*** Task input Section Begins ***
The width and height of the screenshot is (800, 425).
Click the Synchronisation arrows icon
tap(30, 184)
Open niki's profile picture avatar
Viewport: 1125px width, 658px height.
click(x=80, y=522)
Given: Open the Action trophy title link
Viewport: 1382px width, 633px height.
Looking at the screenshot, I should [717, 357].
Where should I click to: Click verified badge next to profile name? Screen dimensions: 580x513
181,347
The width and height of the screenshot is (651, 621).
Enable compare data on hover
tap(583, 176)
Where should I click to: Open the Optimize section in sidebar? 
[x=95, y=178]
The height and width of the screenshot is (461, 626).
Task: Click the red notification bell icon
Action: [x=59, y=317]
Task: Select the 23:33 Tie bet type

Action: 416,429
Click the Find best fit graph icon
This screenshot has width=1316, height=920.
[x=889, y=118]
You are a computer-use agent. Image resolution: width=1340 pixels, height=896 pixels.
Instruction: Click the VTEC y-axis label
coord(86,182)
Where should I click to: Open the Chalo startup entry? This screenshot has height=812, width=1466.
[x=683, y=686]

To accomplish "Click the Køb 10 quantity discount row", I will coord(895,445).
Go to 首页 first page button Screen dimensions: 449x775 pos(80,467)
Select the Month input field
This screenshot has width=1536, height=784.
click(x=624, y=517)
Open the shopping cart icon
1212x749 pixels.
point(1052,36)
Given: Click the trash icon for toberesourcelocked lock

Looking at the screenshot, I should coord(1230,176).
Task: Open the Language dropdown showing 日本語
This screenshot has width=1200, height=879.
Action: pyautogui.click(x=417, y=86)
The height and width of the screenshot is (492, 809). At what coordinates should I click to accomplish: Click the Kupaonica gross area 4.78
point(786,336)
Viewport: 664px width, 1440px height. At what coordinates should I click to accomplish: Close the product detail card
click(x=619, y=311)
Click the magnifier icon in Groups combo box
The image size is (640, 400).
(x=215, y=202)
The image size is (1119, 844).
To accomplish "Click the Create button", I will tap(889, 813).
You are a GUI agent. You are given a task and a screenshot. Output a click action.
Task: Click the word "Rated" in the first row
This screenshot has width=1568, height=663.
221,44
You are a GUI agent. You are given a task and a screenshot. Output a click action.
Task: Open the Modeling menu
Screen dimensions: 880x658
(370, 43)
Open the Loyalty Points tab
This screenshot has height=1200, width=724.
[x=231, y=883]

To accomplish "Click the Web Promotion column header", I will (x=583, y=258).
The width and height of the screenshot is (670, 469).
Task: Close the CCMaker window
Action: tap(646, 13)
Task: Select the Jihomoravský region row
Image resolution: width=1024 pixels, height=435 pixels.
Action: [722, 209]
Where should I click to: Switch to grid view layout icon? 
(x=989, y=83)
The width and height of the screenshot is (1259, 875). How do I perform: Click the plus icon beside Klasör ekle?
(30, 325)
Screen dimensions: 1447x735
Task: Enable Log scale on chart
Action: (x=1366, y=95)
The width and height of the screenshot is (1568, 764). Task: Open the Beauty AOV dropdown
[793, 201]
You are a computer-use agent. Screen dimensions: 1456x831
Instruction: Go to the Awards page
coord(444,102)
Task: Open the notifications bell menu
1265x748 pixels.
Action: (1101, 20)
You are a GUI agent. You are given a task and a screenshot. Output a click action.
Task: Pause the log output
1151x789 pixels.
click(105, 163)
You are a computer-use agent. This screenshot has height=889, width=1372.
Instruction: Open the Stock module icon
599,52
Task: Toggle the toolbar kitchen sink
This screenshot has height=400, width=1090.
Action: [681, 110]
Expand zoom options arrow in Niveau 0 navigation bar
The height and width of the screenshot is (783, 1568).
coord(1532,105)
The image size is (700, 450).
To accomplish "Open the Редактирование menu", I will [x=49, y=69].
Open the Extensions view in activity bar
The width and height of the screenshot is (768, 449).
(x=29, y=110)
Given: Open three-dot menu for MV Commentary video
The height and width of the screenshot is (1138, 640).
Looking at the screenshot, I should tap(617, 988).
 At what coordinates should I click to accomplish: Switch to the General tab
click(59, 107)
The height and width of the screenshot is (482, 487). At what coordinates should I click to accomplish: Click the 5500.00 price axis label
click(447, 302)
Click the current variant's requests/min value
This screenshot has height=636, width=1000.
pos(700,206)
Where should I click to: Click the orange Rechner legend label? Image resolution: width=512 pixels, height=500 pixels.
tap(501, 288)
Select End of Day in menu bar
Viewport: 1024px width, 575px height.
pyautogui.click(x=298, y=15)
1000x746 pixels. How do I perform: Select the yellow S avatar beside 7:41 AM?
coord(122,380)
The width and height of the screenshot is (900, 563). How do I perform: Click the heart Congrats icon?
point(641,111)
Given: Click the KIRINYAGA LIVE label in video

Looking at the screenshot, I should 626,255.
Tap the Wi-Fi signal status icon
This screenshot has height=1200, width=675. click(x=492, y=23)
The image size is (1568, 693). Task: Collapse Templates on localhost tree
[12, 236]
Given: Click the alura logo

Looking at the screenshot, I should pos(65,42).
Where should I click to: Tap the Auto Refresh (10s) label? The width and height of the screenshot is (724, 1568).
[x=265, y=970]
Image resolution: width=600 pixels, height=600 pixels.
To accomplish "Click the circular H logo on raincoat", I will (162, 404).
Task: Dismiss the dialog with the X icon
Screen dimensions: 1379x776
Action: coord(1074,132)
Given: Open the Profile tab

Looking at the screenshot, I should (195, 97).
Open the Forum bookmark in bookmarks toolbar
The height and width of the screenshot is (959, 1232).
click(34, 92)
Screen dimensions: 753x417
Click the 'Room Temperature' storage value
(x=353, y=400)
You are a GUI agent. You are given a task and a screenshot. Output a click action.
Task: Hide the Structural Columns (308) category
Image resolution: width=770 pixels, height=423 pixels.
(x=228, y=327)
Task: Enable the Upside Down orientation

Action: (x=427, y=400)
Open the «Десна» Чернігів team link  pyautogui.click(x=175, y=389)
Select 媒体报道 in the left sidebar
*** Task input Section Ends ***
— What this task involves —
Every line in the records above that has "link" counts once. Give the total and nothing else.

— The completed task —
2